- _BRONTEKST_:
------------------------------------------------
De tijdsspanne van nog geen jaar is compleet irrealistisch. Er zijn talloze verslagen van de complexe leerprocessen tussen stadsdiensten en middenveldorganisaties die een gelaagde realiteit tonen, en feitelijke vooruitgang op meerdere niveaus,die veraf staat van de evaluatie die de OCMW-voorzitter in de kranten maakt. We brengen graag enkele nuances aan in dit ondersteuningsverhaal.
Ten eerste is er hier geen homogene groep die onder de noemer “die mensen” of “hét Klooster” en “dé Roma” valt. Er zijn verschillende (deel-)gezinnen met verschillende kwaliteiten en beperkingen. Er is vooruitgang inzake papieren, regularisatie, adres om rechten te verkrijgen, arbeidstrajecten die erg verscheiden zijn door hun verscheiden status, kinderen die schoolondersteuning krijgen en nu regulier naar school gaan,...
Ten tweede zijn de verwachtingen vanuit het beleid om iets geslaagd of mislukt te noemen, gebaseerd op een verkeerde inschatting van zo’n project alsook van de organisaties die in tegenstelling tot het beleid hun verantwoordelijkheid namen.
De oplossing die Termont en Coddens willen, is niet 'fundamenteel' op te lossen op lokaal niveau omdat het bij de Gents-Slowaakse bewoners gaat om Europese burgerschapsstatuten (E-Kaart of niet) waarmee men niet zomaar toegang krijgt, noch tot sociale (minimum) rechten (bijstand), noch automatisch toegang krijgt tot werk.
------------------------------------------------
- _INHOUD DATASET_:

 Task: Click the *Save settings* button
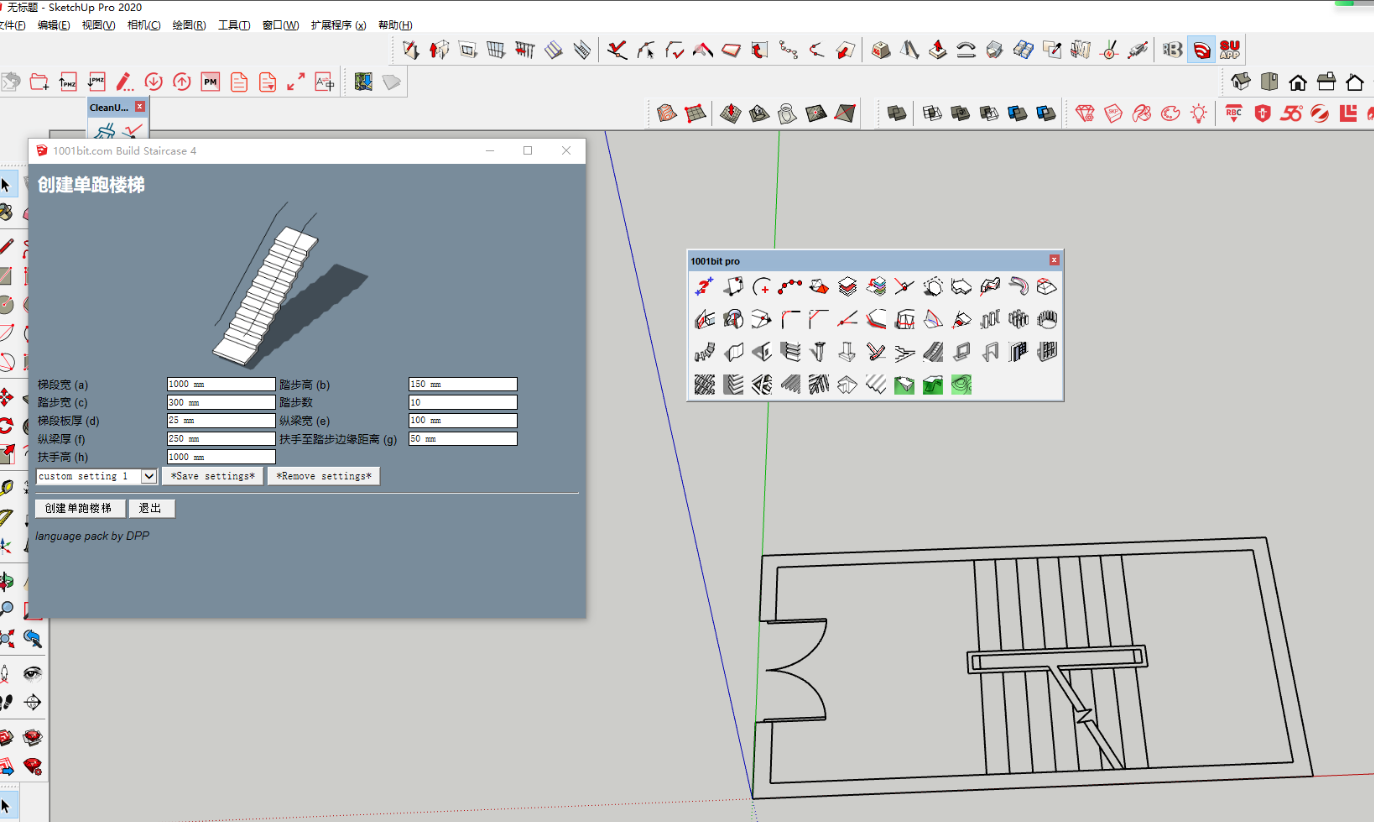click(x=212, y=476)
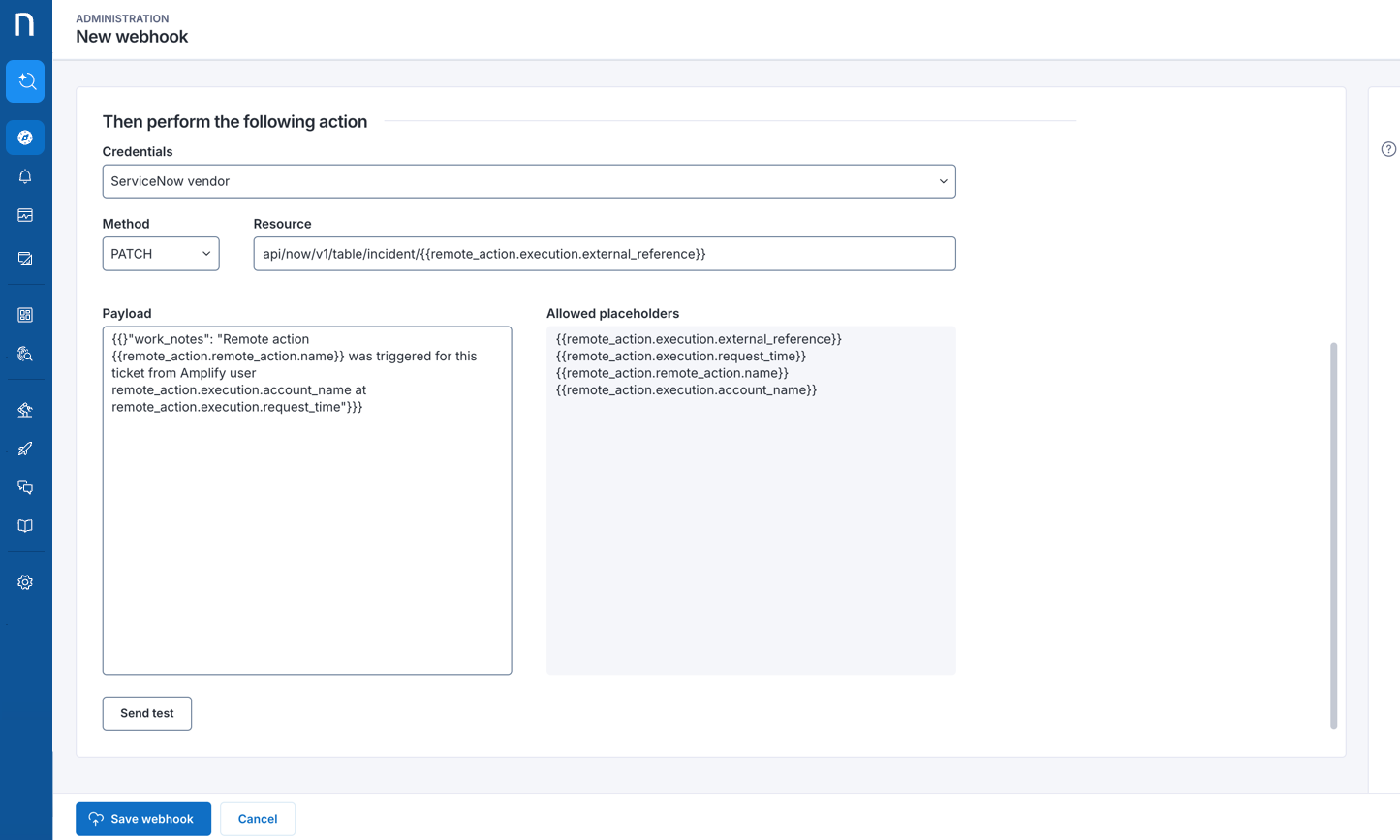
------------------------------------------------
- _OPDRACHT_:
Herhaal de brontekst volledig en woord voor woord. Het materiaal komt uit een andere bron.

- _HET ANTWOORD_:
De tijdsspanne van nog geen jaar is compleet irrealistisch. Er zijn talloze verslagen van de complexe leerprocessen tussen stadsdiensten en middenveldorganisaties die een gelaagde realiteit tonen, en feitelijke vooruitgang op meerdere niveaus,die veraf staat van de evaluatie die de OCMW-voorzitter in de kranten maakt. We brengen graag enkele nuances aan in dit ondersteuningsverhaal.
Ten eerste is er hier geen homogene groep die onder de noemer “die mensen” of “hét Klooster” en “dé Roma” valt. Er zijn verschillende (deel-)gezinnen met verschillende kwaliteiten en beperkingen. Er is vooruitgang inzake papieren, regularisatie, adres om rechten te verkrijgen, arbeidstrajecten die erg verscheiden zijn door hun verscheiden status, kinderen die schoolondersteuning krijgen en nu regulier naar school gaan,...
Ten tweede zijn de verwachtingen vanuit het beleid om iets geslaagd of mislukt te noemen, gebaseerd op een verkeerde inschatting van zo’n project alsook van de organisaties die in tegenstelling tot het beleid hun verantwoordelijkheid namen.
De oplossing die Termont en Coddens willen, is niet 'fundamenteel' op te lossen op lokaal niveau omdat het bij de Gents-Slowaakse bewoners gaat om Europese burgerschapsstatuten (E-Kaart of niet) waarmee men niet zomaar toegang krijgt, noch tot sociale (minimum) rechten (bijstand), noch automatisch toegang krijgt tot werk.